### Recorded data
******************************
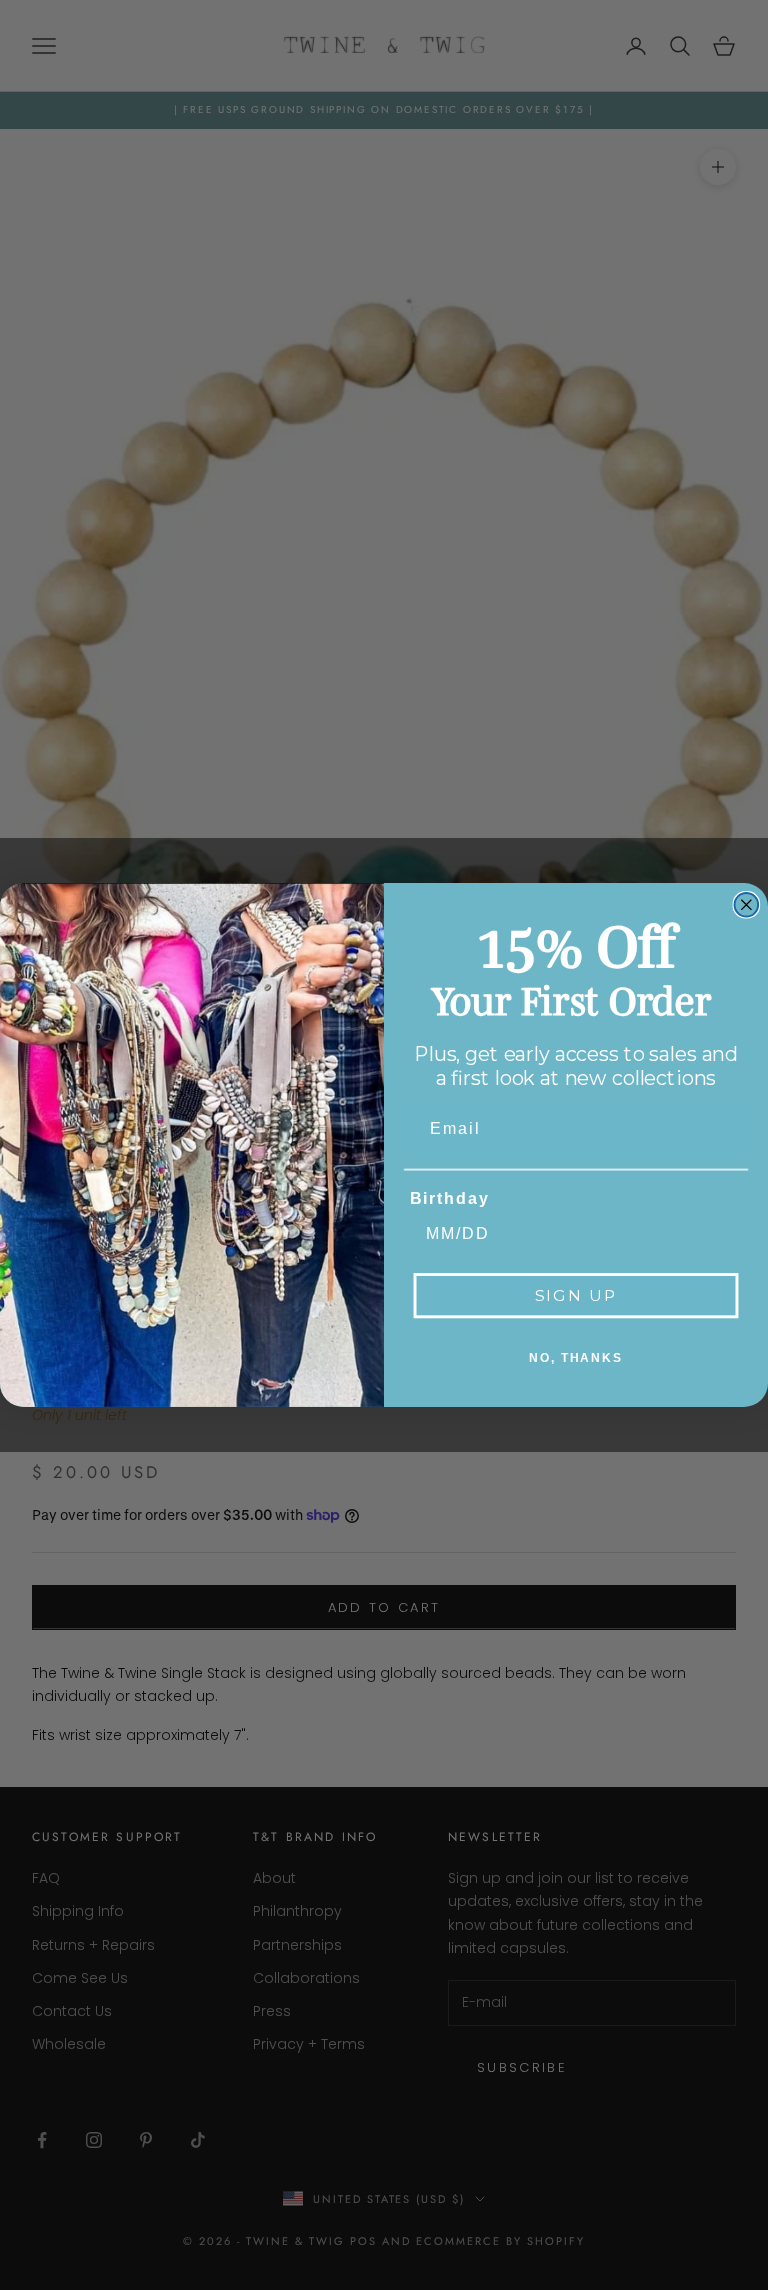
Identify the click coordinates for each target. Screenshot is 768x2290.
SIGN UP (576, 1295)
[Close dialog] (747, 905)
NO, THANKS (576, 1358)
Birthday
******************************
### Work order
Exclude the pictures and reproduce every entry exactly.

### Output below
Identify the click coordinates for each target. Screenshot is 768x2290.
SIGN UP (576, 1295)
[Close dialog] (747, 905)
NO, THANKS (576, 1358)
Birthday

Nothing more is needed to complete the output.